OBJECTIVE: Please copy the following lines out verbatim, keeping every one of them unchanged.

== RAW RECORDS ==

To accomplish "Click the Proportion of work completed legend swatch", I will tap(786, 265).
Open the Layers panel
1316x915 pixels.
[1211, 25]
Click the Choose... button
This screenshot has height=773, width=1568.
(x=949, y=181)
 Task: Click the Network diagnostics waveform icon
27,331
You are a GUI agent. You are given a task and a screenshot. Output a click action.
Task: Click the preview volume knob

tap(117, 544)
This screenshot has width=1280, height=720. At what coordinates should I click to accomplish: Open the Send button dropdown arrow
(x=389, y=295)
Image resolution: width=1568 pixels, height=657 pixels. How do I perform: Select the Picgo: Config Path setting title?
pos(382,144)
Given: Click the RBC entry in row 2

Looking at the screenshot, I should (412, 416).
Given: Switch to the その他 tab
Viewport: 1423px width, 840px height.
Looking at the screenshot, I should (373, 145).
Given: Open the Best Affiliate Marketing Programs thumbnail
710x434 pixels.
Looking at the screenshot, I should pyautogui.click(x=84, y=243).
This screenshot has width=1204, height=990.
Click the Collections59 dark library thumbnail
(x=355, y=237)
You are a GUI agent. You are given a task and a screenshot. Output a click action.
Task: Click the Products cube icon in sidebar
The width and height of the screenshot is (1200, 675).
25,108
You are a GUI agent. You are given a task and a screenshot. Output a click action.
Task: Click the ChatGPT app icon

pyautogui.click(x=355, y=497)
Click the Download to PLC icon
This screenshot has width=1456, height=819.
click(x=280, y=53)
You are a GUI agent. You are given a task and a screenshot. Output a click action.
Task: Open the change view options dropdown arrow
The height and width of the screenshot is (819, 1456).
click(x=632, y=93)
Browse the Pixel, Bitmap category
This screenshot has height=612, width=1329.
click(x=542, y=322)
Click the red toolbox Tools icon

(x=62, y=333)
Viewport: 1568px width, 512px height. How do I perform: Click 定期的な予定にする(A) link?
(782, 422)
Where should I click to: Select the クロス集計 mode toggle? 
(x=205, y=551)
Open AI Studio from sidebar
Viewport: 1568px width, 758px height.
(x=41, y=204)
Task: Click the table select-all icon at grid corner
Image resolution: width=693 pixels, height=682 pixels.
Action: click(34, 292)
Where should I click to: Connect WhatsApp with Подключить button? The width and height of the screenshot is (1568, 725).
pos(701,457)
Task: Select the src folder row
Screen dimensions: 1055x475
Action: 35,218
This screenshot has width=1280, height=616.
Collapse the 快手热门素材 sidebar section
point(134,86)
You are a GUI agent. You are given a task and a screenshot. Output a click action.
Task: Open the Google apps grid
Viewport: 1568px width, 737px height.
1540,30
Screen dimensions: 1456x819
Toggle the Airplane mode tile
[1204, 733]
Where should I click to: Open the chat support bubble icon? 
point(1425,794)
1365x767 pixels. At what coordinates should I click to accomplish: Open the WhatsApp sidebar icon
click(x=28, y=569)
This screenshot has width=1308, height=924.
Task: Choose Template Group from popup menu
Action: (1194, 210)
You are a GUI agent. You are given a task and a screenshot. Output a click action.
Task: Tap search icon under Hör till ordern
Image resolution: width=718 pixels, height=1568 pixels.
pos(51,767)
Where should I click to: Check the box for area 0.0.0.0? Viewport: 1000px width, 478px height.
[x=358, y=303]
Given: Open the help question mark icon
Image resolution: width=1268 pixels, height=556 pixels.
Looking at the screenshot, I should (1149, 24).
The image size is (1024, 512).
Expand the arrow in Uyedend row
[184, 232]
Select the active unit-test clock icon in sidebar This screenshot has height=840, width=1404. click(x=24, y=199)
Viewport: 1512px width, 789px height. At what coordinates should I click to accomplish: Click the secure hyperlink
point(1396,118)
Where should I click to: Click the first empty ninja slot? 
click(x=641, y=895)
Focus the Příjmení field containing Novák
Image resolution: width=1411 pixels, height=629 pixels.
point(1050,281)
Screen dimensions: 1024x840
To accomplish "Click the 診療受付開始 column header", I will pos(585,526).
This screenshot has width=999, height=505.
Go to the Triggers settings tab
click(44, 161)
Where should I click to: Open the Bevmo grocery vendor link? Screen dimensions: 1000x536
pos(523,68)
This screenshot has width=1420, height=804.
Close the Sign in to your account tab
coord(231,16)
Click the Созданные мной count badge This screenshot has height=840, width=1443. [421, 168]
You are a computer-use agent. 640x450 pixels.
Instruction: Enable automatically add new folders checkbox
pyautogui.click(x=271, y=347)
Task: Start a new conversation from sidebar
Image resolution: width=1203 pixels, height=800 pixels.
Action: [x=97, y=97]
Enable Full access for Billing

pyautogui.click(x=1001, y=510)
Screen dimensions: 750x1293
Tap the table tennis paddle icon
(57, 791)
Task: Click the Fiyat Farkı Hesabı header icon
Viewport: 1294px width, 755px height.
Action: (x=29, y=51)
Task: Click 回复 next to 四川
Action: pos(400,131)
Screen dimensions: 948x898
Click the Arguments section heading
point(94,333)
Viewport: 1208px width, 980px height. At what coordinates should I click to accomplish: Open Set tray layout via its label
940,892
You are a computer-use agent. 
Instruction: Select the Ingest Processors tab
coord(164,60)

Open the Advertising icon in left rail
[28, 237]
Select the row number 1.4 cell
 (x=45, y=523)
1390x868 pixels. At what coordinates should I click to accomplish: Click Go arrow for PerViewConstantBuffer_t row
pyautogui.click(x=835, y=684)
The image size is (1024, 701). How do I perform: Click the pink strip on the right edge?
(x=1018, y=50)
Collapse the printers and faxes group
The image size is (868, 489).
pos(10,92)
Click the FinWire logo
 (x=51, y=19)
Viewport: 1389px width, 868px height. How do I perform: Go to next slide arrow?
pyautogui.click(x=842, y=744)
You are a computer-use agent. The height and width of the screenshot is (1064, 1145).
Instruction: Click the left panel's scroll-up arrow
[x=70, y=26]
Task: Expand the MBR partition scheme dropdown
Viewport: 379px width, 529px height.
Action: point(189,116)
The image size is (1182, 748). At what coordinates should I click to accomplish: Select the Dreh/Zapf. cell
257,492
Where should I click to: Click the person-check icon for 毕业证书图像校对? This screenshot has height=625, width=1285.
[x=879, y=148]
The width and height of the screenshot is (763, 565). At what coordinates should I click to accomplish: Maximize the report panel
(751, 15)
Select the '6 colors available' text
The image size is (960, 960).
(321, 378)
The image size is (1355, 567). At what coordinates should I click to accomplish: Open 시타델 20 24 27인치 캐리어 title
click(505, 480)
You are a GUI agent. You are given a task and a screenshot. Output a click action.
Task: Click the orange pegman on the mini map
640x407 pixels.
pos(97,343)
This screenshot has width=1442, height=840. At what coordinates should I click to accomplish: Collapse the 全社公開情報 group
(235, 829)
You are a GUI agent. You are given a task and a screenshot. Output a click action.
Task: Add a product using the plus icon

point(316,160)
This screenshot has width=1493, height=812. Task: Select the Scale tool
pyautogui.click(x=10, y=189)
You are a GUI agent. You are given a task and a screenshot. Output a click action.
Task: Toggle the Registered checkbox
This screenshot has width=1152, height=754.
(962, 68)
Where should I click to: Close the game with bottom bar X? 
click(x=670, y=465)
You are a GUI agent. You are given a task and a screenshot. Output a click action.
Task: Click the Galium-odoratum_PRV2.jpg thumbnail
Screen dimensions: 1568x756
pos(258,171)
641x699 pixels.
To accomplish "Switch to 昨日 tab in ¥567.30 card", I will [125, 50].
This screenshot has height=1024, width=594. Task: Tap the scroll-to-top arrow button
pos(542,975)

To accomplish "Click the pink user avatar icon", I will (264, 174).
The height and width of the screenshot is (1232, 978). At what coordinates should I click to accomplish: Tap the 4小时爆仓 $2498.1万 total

===

EXERCISE OUTPUT:
To accomplish "Click the Proportion of work completed legend swatch", I will tap(786, 265).
Open the Layers panel
1316x915 pixels.
[1211, 25]
Click the Choose... button
This screenshot has height=773, width=1568.
(x=949, y=181)
 Task: Click the Network diagnostics waveform icon
27,331
You are a GUI agent. You are given a task and a screenshot. Output a click action.
Task: Click the preview volume knob

tap(117, 544)
This screenshot has width=1280, height=720. At what coordinates should I click to accomplish: Open the Send button dropdown arrow
(x=389, y=295)
Image resolution: width=1568 pixels, height=657 pixels. How do I perform: Select the Picgo: Config Path setting title?
pos(382,144)
Given: Click the RBC entry in row 2

Looking at the screenshot, I should (412, 416).
Given: Switch to the その他 tab
Viewport: 1423px width, 840px height.
Looking at the screenshot, I should (373, 145).
Given: Open the Best Affiliate Marketing Programs thumbnail
710x434 pixels.
Looking at the screenshot, I should pyautogui.click(x=84, y=243).
This screenshot has width=1204, height=990.
Click the Collections59 dark library thumbnail
(x=355, y=237)
You are a GUI agent. You are given a task and a screenshot. Output a click action.
Task: Click the Products cube icon in sidebar
The width and height of the screenshot is (1200, 675).
25,108
You are a GUI agent. You are given a task and a screenshot. Output a click action.
Task: Click the ChatGPT app icon

pyautogui.click(x=355, y=497)
Click the Download to PLC icon
This screenshot has width=1456, height=819.
click(x=280, y=53)
You are a GUI agent. You are given a task and a screenshot. Output a click action.
Task: Open the change view options dropdown arrow
The height and width of the screenshot is (819, 1456).
click(x=632, y=93)
Browse the Pixel, Bitmap category
This screenshot has height=612, width=1329.
click(x=542, y=322)
Click the red toolbox Tools icon

(x=62, y=333)
Viewport: 1568px width, 512px height. How do I perform: Click 定期的な予定にする(A) link?
(782, 422)
Where should I click to: Select the クロス集計 mode toggle? 
(x=205, y=551)
Open AI Studio from sidebar
Viewport: 1568px width, 758px height.
(x=41, y=204)
Task: Click the table select-all icon at grid corner
Image resolution: width=693 pixels, height=682 pixels.
Action: click(34, 292)
Where should I click to: Connect WhatsApp with Подключить button? The width and height of the screenshot is (1568, 725).
pos(701,457)
Task: Select the src folder row
Screen dimensions: 1055x475
Action: 35,218
This screenshot has width=1280, height=616.
Collapse the 快手热门素材 sidebar section
point(134,86)
You are a GUI agent. You are given a task and a screenshot. Output a click action.
Task: Open the Google apps grid
Viewport: 1568px width, 737px height.
1540,30
Screen dimensions: 1456x819
Toggle the Airplane mode tile
[1204, 733]
Where should I click to: Open the chat support bubble icon? 
point(1425,794)
1365x767 pixels. At what coordinates should I click to accomplish: Open the WhatsApp sidebar icon
click(x=28, y=569)
This screenshot has width=1308, height=924.
Task: Choose Template Group from popup menu
Action: (1194, 210)
You are a GUI agent. You are given a task and a screenshot. Output a click action.
Task: Tap search icon under Hör till ordern
Image resolution: width=718 pixels, height=1568 pixels.
pos(51,767)
Where should I click to: Check the box for area 0.0.0.0? Viewport: 1000px width, 478px height.
[x=358, y=303]
Given: Open the help question mark icon
Image resolution: width=1268 pixels, height=556 pixels.
Looking at the screenshot, I should (1149, 24).
The image size is (1024, 512).
Expand the arrow in Uyedend row
[184, 232]
Select the active unit-test clock icon in sidebar This screenshot has height=840, width=1404. click(x=24, y=199)
Viewport: 1512px width, 789px height. At what coordinates should I click to accomplish: Click the secure hyperlink
point(1396,118)
Where should I click to: Click the first empty ninja slot? 
click(x=641, y=895)
Focus the Příjmení field containing Novák
Image resolution: width=1411 pixels, height=629 pixels.
point(1050,281)
Screen dimensions: 1024x840
To accomplish "Click the 診療受付開始 column header", I will pos(585,526).
This screenshot has width=999, height=505.
Go to the Triggers settings tab
click(44, 161)
Where should I click to: Open the Bevmo grocery vendor link? Screen dimensions: 1000x536
pos(523,68)
This screenshot has width=1420, height=804.
Close the Sign in to your account tab
coord(231,16)
Click the Созданные мной count badge This screenshot has height=840, width=1443. [421, 168]
You are a computer-use agent. 640x450 pixels.
Instruction: Enable automatically add new folders checkbox
pyautogui.click(x=271, y=347)
Task: Start a new conversation from sidebar
Image resolution: width=1203 pixels, height=800 pixels.
Action: [x=97, y=97]
Enable Full access for Billing

pyautogui.click(x=1001, y=510)
Screen dimensions: 750x1293
Tap the table tennis paddle icon
(57, 791)
Task: Click the Fiyat Farkı Hesabı header icon
Viewport: 1294px width, 755px height.
Action: (x=29, y=51)
Task: Click 回复 next to 四川
Action: pos(400,131)
Screen dimensions: 948x898
Click the Arguments section heading
point(94,333)
Viewport: 1208px width, 980px height. At what coordinates should I click to accomplish: Open Set tray layout via its label
940,892
You are a computer-use agent. 
Instruction: Select the Ingest Processors tab
coord(164,60)

Open the Advertising icon in left rail
[28, 237]
Select the row number 1.4 cell
 (x=45, y=523)
1390x868 pixels. At what coordinates should I click to accomplish: Click Go arrow for PerViewConstantBuffer_t row
pyautogui.click(x=835, y=684)
The image size is (1024, 701). How do I perform: Click the pink strip on the right edge?
(x=1018, y=50)
Collapse the printers and faxes group
The image size is (868, 489).
pos(10,92)
Click the FinWire logo
 (x=51, y=19)
Viewport: 1389px width, 868px height. How do I perform: Go to next slide arrow?
pyautogui.click(x=842, y=744)
You are a computer-use agent. The height and width of the screenshot is (1064, 1145).
Instruction: Click the left panel's scroll-up arrow
[x=70, y=26]
Task: Expand the MBR partition scheme dropdown
Viewport: 379px width, 529px height.
Action: point(189,116)
The image size is (1182, 748). At what coordinates should I click to accomplish: Select the Dreh/Zapf. cell
257,492
Where should I click to: Click the person-check icon for 毕业证书图像校对? This screenshot has height=625, width=1285.
[x=879, y=148]
The width and height of the screenshot is (763, 565). At what coordinates should I click to accomplish: Maximize the report panel
(751, 15)
Select the '6 colors available' text
The image size is (960, 960).
(321, 378)
The image size is (1355, 567). At what coordinates should I click to accomplish: Open 시타델 20 24 27인치 캐리어 title
click(505, 480)
You are a GUI agent. You are given a task and a screenshot. Output a click action.
Task: Click the orange pegman on the mini map
640x407 pixels.
pos(97,343)
This screenshot has width=1442, height=840. At what coordinates should I click to accomplish: Collapse the 全社公開情報 group
(235, 829)
You are a GUI agent. You are given a task and a screenshot. Output a click action.
Task: Add a product using the plus icon

point(316,160)
This screenshot has width=1493, height=812. Task: Select the Scale tool
pyautogui.click(x=10, y=189)
You are a GUI agent. You are given a task and a screenshot. Output a click action.
Task: Toggle the Registered checkbox
This screenshot has width=1152, height=754.
(962, 68)
Where should I click to: Close the game with bottom bar X? 
click(x=670, y=465)
You are a GUI agent. You are given a task and a screenshot. Output a click action.
Task: Click the Galium-odoratum_PRV2.jpg thumbnail
Screen dimensions: 1568x756
pos(258,171)
641x699 pixels.
To accomplish "Switch to 昨日 tab in ¥567.30 card", I will [125, 50].
This screenshot has height=1024, width=594. Task: Tap the scroll-to-top arrow button
pos(542,975)

To accomplish "Click the pink user avatar icon", I will (264, 174).
The height and width of the screenshot is (1232, 978). At what coordinates should I click to accomplish: Tap the 4小时爆仓 $2498.1万 total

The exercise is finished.